Mais alors, pourquoi s’évitent-ils de condamner celui du Gabon avec la même énergie ? Un coup d’état n’est-il pas un coup d’état, peu importe que le président qui l’a subi appartienne à une dynastie familiale vielle de 60 ans ou qu’il ait hérité du pouvoir à la suite d’un arrangement négocié entre un président en fin de mandat et l’un de ses ministres, après avoir réduit l’opposition à sa plus simple expression? De même, un président retenu contre son gré à la suite d’un coup d’état n’est-il pas un otage, un président séquestré, comme ce fut le cas en Guinée, au Burkina Faso ou au Niger? Enfin, si le principe de l’ordre constitutionnel suffit à blanchir les décisions des institutions d’un pouvoir qu’on sait illégitime, pourquoi alors peine-t-on à clamer que l’ordre constitutionnel a été rompu au Gabon l’autre nuit, vu que la cour constitutionnelle a déclaré Ali Bongo vainqueur d’une élection à laquelle (contrairement à beaucoup d’autres pays) des ténors de l’opposition ont pu participer? Selon les critères qui sont souvent l’axe de défense des fanatiques de l’institutionnalisme démocratique, Ali Bongo est un président démocratiquement élu. Point.

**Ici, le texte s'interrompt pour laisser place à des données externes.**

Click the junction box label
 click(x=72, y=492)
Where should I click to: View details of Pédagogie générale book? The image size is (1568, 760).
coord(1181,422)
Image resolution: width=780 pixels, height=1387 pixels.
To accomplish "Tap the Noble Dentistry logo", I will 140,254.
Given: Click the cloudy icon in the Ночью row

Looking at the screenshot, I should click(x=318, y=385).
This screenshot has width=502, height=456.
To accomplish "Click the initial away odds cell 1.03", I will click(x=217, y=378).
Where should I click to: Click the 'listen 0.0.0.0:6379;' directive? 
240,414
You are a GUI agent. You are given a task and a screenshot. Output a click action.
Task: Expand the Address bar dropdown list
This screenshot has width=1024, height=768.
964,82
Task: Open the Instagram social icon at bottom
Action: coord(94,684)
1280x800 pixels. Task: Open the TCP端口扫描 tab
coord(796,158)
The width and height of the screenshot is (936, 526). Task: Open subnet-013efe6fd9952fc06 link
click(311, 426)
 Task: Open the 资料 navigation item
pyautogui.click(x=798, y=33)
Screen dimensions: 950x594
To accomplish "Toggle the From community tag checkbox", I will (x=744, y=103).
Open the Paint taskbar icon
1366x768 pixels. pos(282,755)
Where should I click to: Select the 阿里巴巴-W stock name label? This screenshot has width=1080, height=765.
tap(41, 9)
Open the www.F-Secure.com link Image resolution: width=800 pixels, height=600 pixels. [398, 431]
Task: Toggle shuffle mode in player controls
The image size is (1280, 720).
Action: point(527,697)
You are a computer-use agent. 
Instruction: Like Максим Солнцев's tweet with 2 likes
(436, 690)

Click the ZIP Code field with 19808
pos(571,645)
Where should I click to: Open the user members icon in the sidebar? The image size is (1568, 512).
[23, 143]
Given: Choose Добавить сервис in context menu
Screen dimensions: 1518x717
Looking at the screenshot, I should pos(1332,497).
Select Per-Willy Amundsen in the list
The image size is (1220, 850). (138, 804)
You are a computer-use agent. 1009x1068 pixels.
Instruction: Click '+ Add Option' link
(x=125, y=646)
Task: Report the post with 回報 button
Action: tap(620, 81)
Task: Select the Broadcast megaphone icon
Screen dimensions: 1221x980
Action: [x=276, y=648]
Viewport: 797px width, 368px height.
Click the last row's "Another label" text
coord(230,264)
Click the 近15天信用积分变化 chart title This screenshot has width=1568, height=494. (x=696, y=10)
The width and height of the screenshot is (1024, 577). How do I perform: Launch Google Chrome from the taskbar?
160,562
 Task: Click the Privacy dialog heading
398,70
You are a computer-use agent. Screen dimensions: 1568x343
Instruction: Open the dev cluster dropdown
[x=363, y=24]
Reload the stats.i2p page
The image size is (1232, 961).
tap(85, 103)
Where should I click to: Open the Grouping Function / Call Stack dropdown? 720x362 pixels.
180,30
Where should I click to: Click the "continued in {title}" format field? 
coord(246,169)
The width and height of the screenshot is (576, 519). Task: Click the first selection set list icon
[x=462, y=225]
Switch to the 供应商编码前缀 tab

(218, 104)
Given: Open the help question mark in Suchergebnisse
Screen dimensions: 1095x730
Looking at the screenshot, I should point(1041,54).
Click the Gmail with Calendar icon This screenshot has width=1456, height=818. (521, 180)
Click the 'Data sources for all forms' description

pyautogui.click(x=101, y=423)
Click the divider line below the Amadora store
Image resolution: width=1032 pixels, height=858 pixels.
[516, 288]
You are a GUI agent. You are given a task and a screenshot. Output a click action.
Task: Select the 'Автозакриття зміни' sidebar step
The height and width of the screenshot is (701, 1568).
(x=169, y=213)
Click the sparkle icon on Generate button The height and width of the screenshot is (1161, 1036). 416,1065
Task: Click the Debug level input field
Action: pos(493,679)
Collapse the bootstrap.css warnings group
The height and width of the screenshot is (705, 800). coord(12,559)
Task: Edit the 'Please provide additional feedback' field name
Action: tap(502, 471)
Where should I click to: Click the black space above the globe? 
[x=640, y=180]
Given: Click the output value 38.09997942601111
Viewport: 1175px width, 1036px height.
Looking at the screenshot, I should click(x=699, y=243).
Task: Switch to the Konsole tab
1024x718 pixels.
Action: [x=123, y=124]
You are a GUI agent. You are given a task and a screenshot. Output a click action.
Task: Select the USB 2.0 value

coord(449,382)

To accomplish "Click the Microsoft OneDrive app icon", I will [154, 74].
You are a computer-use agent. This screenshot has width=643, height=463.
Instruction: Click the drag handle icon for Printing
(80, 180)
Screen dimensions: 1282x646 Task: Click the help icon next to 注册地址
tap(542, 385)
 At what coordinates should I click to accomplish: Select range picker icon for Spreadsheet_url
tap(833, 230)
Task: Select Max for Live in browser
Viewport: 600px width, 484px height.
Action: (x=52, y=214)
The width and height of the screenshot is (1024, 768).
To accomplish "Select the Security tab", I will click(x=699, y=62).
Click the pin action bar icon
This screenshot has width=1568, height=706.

Mais les choses ne sont pas si simples, nous en avions toujours été conscients, par-delà nos postures publiques, souvent motivées par des considérations d’ordre affectives, quand elle ne sont pas carrément au service d’intérêts inavouables. Les processus démocratiques dans nos pays ne sont pas en noir et blanc, ils comportent des zones grises. En essayant de mettre en sourdine les données génétiques d’Ali Bongo, l’on se rend compte tout de suite que sa gouvernance démocratique ressemble trait pour trait à celle des 4/5 de ses homologues africains : instrumentalisation de la justice et des forces de défense et de sécurité, corruption, clientélisme, mise sous éteignoir des libertés publiques, mise au pas des institutions, criminalisation de l’opposition et de la liberté d’expression, trucages d’élections, et j’en passe. Le père de Macky Sall n’a jamais été président du Sénégal, ceux d’Alassane Ouattara, d’Alpha Condé, de Patrice Talon ou de Mohamed Bazoum non plus. Mais leur gouvernance ne sont (n’étaient) pas plus respectueuses des principes démocratiques que celle d’Ali Bon Bongo.
En ne luttant pas frénétiquement contre chaque forme d’abus de la part des pouvoirs civils qui se sont installés aux commandes de nos Etats dans le sillage des conférences nationales, en leur apportant parfois même notre caution intellectuelle par nos exercices de trapézisme intellectuel, nous avons créé un appel d’air pour plus d’abus, et nous sommes rendus complices du détricotage de tout notre projet démocratique.
Ne nous faisons pas d’illusion, le coup d’état du Gabon ne sera pas le dernier de la vague. D’autres surviendront et emporteront des présidents emblématiques d’Afrique. Et comme dans tous les autres cas précédents, les populations sortiront et acclameront les militaires, parce que nous civils, aurons trahi l’idéal démocratique que nous avions promis de réaliser.